Tony Effe rischia il rinvio a giudizio per rissa
Tony Effe, dopo la sua partecipazione al festival di Sanremo torna al centro dell'attenzione mediatica ma non per questioni legate alla musica, bensì giudiziarie. La Procura di Tempio Pausania, in provincia di Sassari, ha infatti chiuso le indagini sulla rissa avvenuta la notte del 18 agosto 2023 davanti alla discoteca The Sanctuary di Porto Cervo, in Costa Smeralda, e il musicista romano rischia il rinvio a giudizio.
Come riporta il Fatto Quotidiano, secondo quanto ricostruito dagli inquirenti, Tony Effe, insieme a un gruppo di quattro amici, si sarebbe presentato all’ingresso del locale, ma sarebbe stato respinto dagli addetti alla sicurezza perché non gradito. Un rifiuto che avrebbe scatenato la reazione del gruppo, da lì ne è scaturita una violenta colluttazione con i buttafuori del locale. La zuffa avrebbe arrecato danni al locale notturno, oltre a causare feriti da entrambe le parti. Lo stesso Tony Effe sarebbe rimasto ferito nella rissa, tanto da dover ricorrere alle cure mediche in ospedale.

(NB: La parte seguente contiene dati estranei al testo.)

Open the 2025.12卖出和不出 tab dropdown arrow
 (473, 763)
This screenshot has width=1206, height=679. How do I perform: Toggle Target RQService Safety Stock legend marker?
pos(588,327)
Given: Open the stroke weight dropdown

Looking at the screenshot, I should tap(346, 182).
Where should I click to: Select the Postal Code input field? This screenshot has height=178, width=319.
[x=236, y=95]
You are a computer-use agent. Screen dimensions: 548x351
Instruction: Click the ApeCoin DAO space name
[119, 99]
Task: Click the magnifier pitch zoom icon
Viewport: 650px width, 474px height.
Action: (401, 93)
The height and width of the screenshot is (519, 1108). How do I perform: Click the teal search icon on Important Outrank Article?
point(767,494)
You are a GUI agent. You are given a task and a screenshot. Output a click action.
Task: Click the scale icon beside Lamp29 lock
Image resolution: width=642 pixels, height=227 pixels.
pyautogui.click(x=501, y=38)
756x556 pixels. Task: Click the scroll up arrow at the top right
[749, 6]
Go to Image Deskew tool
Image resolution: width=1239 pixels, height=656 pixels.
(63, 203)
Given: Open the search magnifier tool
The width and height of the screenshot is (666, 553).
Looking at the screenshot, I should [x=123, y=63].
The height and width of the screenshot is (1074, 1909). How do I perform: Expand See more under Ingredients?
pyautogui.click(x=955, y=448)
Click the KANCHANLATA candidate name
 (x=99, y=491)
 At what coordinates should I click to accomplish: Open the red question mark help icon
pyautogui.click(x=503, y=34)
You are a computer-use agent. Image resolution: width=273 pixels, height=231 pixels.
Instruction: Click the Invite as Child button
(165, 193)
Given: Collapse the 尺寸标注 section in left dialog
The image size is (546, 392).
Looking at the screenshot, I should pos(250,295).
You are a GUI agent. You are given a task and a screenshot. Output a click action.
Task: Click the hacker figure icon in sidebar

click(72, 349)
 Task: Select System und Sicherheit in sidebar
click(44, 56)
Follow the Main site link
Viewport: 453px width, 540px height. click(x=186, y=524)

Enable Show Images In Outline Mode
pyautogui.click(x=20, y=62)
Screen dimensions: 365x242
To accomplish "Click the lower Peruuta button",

Le indagini, condotte dai carabinieri di Olbia e coordinate dal pubblico ministero di Tempio Pausania, Alessandro Bosco, hanno portato all’iscrizione nel registro degli indagati di otto persone, tra cui il cantante e i suoi quattro amici. L’accusa, per tutti, è di rissa aggravata, ma alcuni potrebbero dover rispondere anche di danneggiamento. L’avviso di chiusura delle indagini preliminari è stato notificato nei giorni scorsi agli indagati. A Tony Effe e alla sua legale, Donatella Cerè, il provvedimento è stato recapitato a Milano. Ora, il pm avrà sei mesi di tempo per chiedere il rinvio a giudizio o l’archiviazione del caso.
Non è la prima volta che Tony Effe è coinvolto in episodi di questo genere. Nel settembre 2021 era stato condannato ai lavori socialmente utili per una rissa avvenuta nel 2019 fuori da un locale di Roma, con l’obbligo di risarcire 40mila euro a un uomo a cui aveva fratturato la mandibola. Nel giugno 2022, altra rissa, questa volta con il rapper statunitense Lil Pump, dopo un’esibizione al Nameless Festival. Infine, nel marzo 2023, l’aggressione al rapper e pugile Ion Real Deal, nella platea della Milano Boxing Night all’Allianz Cloud, dopo aver ricevuto minacce da quest’ultimo.